What you'll learn
This topic covers basic probability — calculating probabilities, listing outcomes, and using sample space diagrams. In this guide you will learn the probability scale, how to find the probability of an event, how to list outcomes systematically, how to use sample space diagrams for two events, and the "probabilities sum to 1" rule. These are foundational data-handling skills.
Key terms and definitions
Probability — a measure of how likely an event is, from 0 to 1.
Outcome — a possible result of a trial.
Event — an outcome or set of outcomes you are interested in.
Sample space — the set of all possible outcomes.
Mutually exclusive — events that cannot happen at the same time.
Core concepts
The probability scale
Probability runs from 0 (impossible) to 1 (certain), written as a fraction, decimal or percentage. An even chance is ½. Words like "likely" and "unlikely" map onto this scale.
Calculating probability
For equally likely outcomes, P(event) = number of favourable outcomes ÷ total number of outcomes. For example, the probability of rolling a 3 on a fair die is 1/6, and of an even number 3/6 = ½.
Probabilities summing to 1
All the probabilities of an event either happening or not add up to 1, so P(not A) = 1 − P(A). For a set of mutually exclusive outcomes, their probabilities also sum to 1, which lets you find a missing probability.
Listing outcomes systematically
To avoid missing any, list outcomes systematically — in order, or in a table. For two events (e.g. two dice, or a coin and a spinner), a sample space diagram (a grid) shows every combination clearly.
Using sample space diagrams
A sample space diagram lists one event along the top and the other down the side, filling the grid with combined outcomes. Counting the favourable cells over the total cells gives the probability of a combined event.
Worked examples
Example 1: Single event
Find the probability of drawing a red card from a standard 52-card pack.
26 ÷ 52 = ½.
Example 2: Complement
P(rain) = 0.3. Find P(no rain).
1 − 0.3 = 0.7.
Example 3: Two dice
Using a sample space of two dice (36 outcomes), find P(total = 12).

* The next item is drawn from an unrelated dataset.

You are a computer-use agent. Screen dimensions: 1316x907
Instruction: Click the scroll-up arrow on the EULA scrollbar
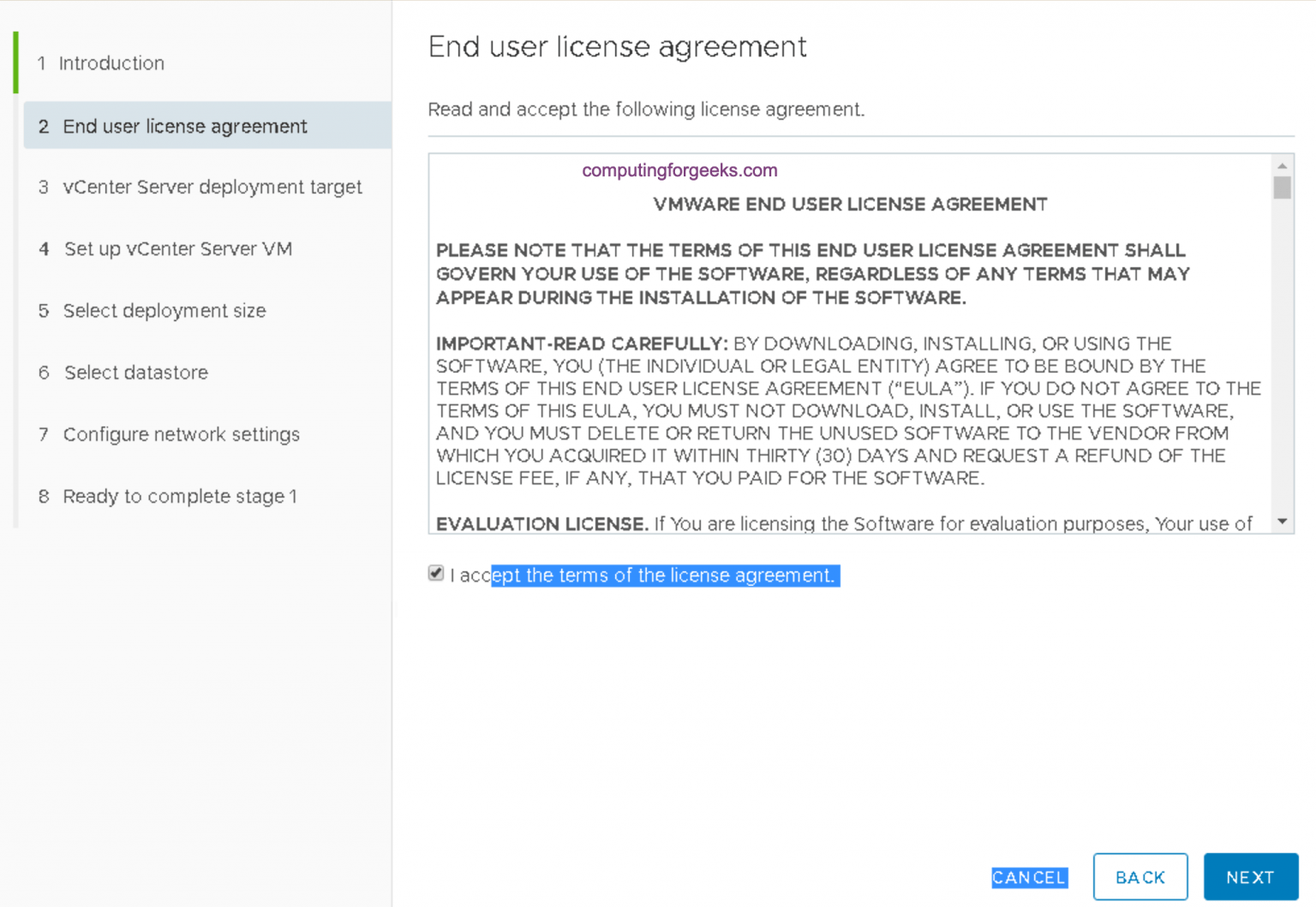tap(1283, 167)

Only 6 + 6, so 1 ÷ 36 = 1/36.
Common mistakes and how to avoid them
Probabilities outside 0 to 1. They must lie on the scale.

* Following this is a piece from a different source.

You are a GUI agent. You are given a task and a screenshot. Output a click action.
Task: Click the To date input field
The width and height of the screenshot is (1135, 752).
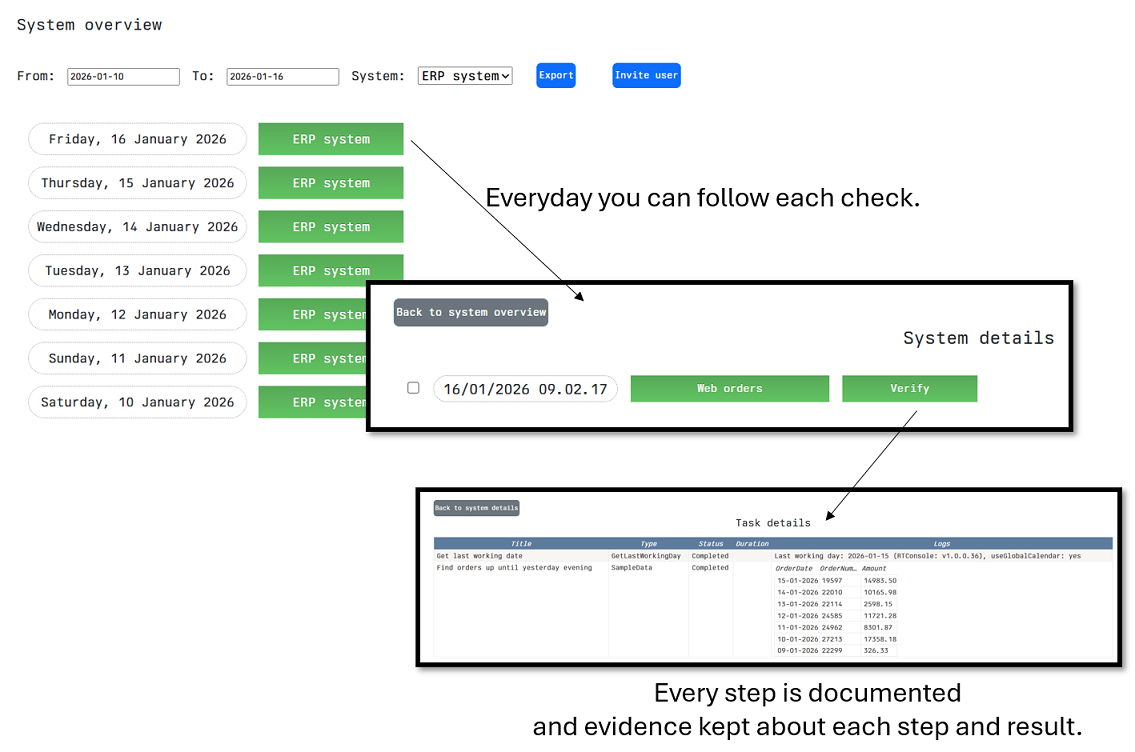pos(283,77)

Forgetting the complement rule. P(not A) = 1 − P(A).
Missing outcomes. List systematically or use a grid.
Wrong total. Count all possible outcomes for the denominator.
Assuming unfair = equally likely. Only use the formula for equally likely outcomes.
Exam technique for Basic Probability
Place probabilities on the 0 to 1 scale.
Use favourable ÷ total for equally likely outcomes.
Apply P(not A) = 1 − P(A) and the sum-to-1 rule.
List outcomes systematically to avoid missing any.
Draw a sample space diagram for two combined events.
Quick revision summary
Probability runs from 0 (impossible) to 1 (certain) and can be a fraction, decimal or percentage. For equally likely outcomes, P(event) = favourable ÷ total (P(even on a die) = 3/6 = ½). All outcomes' probabilities sum to 1, so P(not A) = 1 − P(A), and for mutually exclusive events the probabilities also add to 1 — useful for finding a missing value. To count outcomes for two events, list them systematically or use a sample space diagram (a grid with one event on each axis), then count favourable cells over total cells. The common errors are giving probabilities outside 0 to 1, forgetting the complement rule, missing outcomes, and using the wrong total. Place probabilities on the scale, use favourable ÷ total, apply the sum-to-1 and complement rules, and draw sample space diagrams for combined events.